This exercise needs the complete data reproduced exactly.
[Start of section]
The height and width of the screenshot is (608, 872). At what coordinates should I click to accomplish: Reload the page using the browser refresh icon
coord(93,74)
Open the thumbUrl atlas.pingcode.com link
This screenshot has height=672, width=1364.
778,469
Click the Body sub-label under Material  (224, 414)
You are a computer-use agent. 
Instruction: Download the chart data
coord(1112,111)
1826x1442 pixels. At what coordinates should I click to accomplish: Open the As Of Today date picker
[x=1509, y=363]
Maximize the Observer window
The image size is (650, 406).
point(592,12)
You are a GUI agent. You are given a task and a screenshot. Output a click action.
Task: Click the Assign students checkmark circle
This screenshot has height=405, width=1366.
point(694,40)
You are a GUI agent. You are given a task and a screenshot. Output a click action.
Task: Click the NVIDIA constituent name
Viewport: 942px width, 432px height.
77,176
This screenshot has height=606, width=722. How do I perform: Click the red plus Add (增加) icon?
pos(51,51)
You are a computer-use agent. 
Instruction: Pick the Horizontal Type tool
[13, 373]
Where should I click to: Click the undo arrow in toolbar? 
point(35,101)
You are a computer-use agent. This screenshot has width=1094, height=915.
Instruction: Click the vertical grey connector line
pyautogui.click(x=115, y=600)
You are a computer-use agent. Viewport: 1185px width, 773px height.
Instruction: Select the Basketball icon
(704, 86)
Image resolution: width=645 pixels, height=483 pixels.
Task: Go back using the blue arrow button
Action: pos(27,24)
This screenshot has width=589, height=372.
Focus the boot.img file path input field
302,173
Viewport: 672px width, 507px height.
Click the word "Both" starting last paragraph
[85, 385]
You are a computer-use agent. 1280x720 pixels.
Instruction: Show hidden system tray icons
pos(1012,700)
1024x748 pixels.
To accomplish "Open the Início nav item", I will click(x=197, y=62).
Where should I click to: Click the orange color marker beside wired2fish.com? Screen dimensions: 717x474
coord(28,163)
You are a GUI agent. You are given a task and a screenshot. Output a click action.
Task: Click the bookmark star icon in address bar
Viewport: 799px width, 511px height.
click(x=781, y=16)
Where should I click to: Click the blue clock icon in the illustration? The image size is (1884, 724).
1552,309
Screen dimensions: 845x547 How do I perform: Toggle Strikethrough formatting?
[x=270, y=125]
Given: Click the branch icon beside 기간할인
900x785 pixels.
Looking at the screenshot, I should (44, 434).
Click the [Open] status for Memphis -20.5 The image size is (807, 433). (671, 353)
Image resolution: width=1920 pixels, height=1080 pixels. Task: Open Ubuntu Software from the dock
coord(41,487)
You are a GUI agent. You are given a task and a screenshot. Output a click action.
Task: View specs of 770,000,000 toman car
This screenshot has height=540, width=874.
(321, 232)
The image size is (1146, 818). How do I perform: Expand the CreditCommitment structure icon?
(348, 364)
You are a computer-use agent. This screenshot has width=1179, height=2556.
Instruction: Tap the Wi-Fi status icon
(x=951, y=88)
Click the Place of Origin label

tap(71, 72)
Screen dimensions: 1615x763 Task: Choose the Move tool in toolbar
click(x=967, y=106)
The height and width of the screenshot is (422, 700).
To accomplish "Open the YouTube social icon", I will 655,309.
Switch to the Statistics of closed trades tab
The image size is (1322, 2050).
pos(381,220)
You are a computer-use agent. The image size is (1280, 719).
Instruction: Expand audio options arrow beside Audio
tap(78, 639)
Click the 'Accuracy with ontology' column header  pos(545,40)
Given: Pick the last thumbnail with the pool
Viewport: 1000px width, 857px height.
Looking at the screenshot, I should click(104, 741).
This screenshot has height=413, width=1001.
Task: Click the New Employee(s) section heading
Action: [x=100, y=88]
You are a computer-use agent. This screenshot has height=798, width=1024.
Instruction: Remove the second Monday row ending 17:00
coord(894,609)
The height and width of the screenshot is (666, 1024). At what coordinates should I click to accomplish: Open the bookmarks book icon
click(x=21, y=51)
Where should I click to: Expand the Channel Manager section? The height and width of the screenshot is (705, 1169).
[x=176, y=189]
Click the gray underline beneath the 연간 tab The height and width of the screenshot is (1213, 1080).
[End of section]
### Your solution
The height and width of the screenshot is (608, 872). At what coordinates should I click to accomplish: Reload the page using the browser refresh icon
coord(93,74)
Open the thumbUrl atlas.pingcode.com link
This screenshot has height=672, width=1364.
778,469
Click the Body sub-label under Material  (224, 414)
You are a computer-use agent. 
Instruction: Download the chart data
coord(1112,111)
1826x1442 pixels. At what coordinates should I click to accomplish: Open the As Of Today date picker
[x=1509, y=363]
Maximize the Observer window
The image size is (650, 406).
point(592,12)
You are a GUI agent. You are given a task and a screenshot. Output a click action.
Task: Click the Assign students checkmark circle
This screenshot has height=405, width=1366.
point(694,40)
You are a GUI agent. You are given a task and a screenshot. Output a click action.
Task: Click the NVIDIA constituent name
Viewport: 942px width, 432px height.
77,176
This screenshot has height=606, width=722. How do I perform: Click the red plus Add (增加) icon?
pos(51,51)
You are a computer-use agent. 
Instruction: Pick the Horizontal Type tool
[13, 373]
Where should I click to: Click the undo arrow in toolbar? 
point(35,101)
You are a computer-use agent. This screenshot has width=1094, height=915.
Instruction: Click the vertical grey connector line
pyautogui.click(x=115, y=600)
You are a computer-use agent. Viewport: 1185px width, 773px height.
Instruction: Select the Basketball icon
(704, 86)
Image resolution: width=645 pixels, height=483 pixels.
Task: Go back using the blue arrow button
Action: pos(27,24)
This screenshot has width=589, height=372.
Focus the boot.img file path input field
302,173
Viewport: 672px width, 507px height.
Click the word "Both" starting last paragraph
[85, 385]
You are a computer-use agent. 1280x720 pixels.
Instruction: Show hidden system tray icons
pos(1012,700)
1024x748 pixels.
To accomplish "Open the Início nav item", I will click(x=197, y=62).
Where should I click to: Click the orange color marker beside wired2fish.com? Screen dimensions: 717x474
coord(28,163)
You are a GUI agent. You are given a task and a screenshot. Output a click action.
Task: Click the bookmark star icon in address bar
Viewport: 799px width, 511px height.
click(x=781, y=16)
Where should I click to: Click the blue clock icon in the illustration? The image size is (1884, 724).
1552,309
Screen dimensions: 845x547 How do I perform: Toggle Strikethrough formatting?
[x=270, y=125]
Given: Click the branch icon beside 기간할인
900x785 pixels.
Looking at the screenshot, I should (44, 434).
Click the [Open] status for Memphis -20.5 The image size is (807, 433). (671, 353)
Image resolution: width=1920 pixels, height=1080 pixels. Task: Open Ubuntu Software from the dock
coord(41,487)
You are a GUI agent. You are given a task and a screenshot. Output a click action.
Task: View specs of 770,000,000 toman car
This screenshot has height=540, width=874.
(321, 232)
The image size is (1146, 818). How do I perform: Expand the CreditCommitment structure icon?
(348, 364)
You are a computer-use agent. This screenshot has width=1179, height=2556.
Instruction: Tap the Wi-Fi status icon
(x=951, y=88)
Click the Place of Origin label

tap(71, 72)
Screen dimensions: 1615x763 Task: Choose the Move tool in toolbar
click(x=967, y=106)
The height and width of the screenshot is (422, 700).
To accomplish "Open the YouTube social icon", I will 655,309.
Switch to the Statistics of closed trades tab
The image size is (1322, 2050).
pos(381,220)
You are a computer-use agent. The image size is (1280, 719).
Instruction: Expand audio options arrow beside Audio
tap(78, 639)
Click the 'Accuracy with ontology' column header  pos(545,40)
Given: Pick the last thumbnail with the pool
Viewport: 1000px width, 857px height.
Looking at the screenshot, I should click(104, 741).
This screenshot has height=413, width=1001.
Task: Click the New Employee(s) section heading
Action: [x=100, y=88]
You are a computer-use agent. This screenshot has height=798, width=1024.
Instruction: Remove the second Monday row ending 17:00
coord(894,609)
The height and width of the screenshot is (666, 1024). At what coordinates should I click to accomplish: Open the bookmarks book icon
click(x=21, y=51)
Where should I click to: Expand the Channel Manager section? The height and width of the screenshot is (705, 1169).
[x=176, y=189]
Click the gray underline beneath the 연간 tab The height and width of the screenshot is (1213, 1080).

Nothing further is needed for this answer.